Military life began for me in January of 2010 when my then fiance left for Officer Training at Maxwell AFB in Alabama. I’ve always respected military and their families because I’ve always imagined that it’s a rather hard life to live. I can now say firsthand that I was right. I always pictured my future as graduating college, getting married, starting a family, all of that in my home state of Michigan. I never had any intention of leaving the 15 mile radius around my hometown. Then I met this boy and everything changed. Suddenly my future became full of a lot of moving and a lot of separation. 2010 was very trying for me. The first three months of the year were spent being hundreds of miles apart from my fiance, something that was new to our relationship. Then, upon his return from training, we had two weeks to enjoy Michigan before we were packing up everything we own and moving to Wright-Patterson AFB in Ohio. Five days after moving here, my fiance left again for more training, leaving me in an area where I knew no one. I was incredibly homesick and I wanted so badly to be done with the Air Force and back in Michigan with all my family and friends.
It has now been eight months since we moved here and I am still rather unsure of the Air Force lifestyle. I’ve met some great people, have made our house feel more homey, and have returned to Michigan fairly regularly but I’m still not a huge fan of this. I’m not good with goodbyes so it’s hard to make some great friends only knowing in the back of your mind that you’ll be going your separate ways in just a few years. It’s also hard to feel like a place is really “home” when you’re never in the same place for more than a few years. Also, the military life isn’t very luxurious. We live paycheck by paycheck, barely able to afford much in the way of going out and having fun, because we don’t have the money for it. So the days are spent sitting home with nothing to do and no money to do anything, a routine that gets very boring very fast. Finding a job is a challenge because our address shows up as a military address when it’s put in the computer at most companies and no one wants to hire someone who isn’t going to stay. To say this lifestyle is frustrating is an understatement. And I haven’t even gotten to deployments yet!

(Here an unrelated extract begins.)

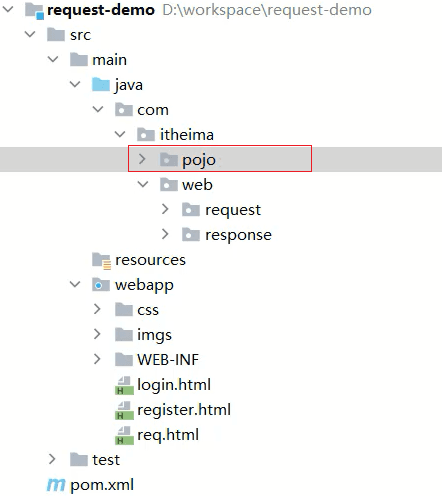Expand the pojo package
The height and width of the screenshot is (496, 442).
[x=142, y=159]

Little by little, though, I’m learning how to be a better military wife and I’m slowly learning to just make the most of this life, even if it isn’t ideal. I’ve learned to enjoy the people I meet because, yes, we will have to go our separate ways someday but, until then, just enjoy the company. I try not to let the boredom and lack of money get to me and I try not to vent too much to my husband who felt bad from day one about taking me out of Michigan. I truly miss Michigan more than I even thought I would and I’m already looking forward to the day my husband retires and I can go back to the home where I left my heart. Until then, here’s my adventure in the Air Force.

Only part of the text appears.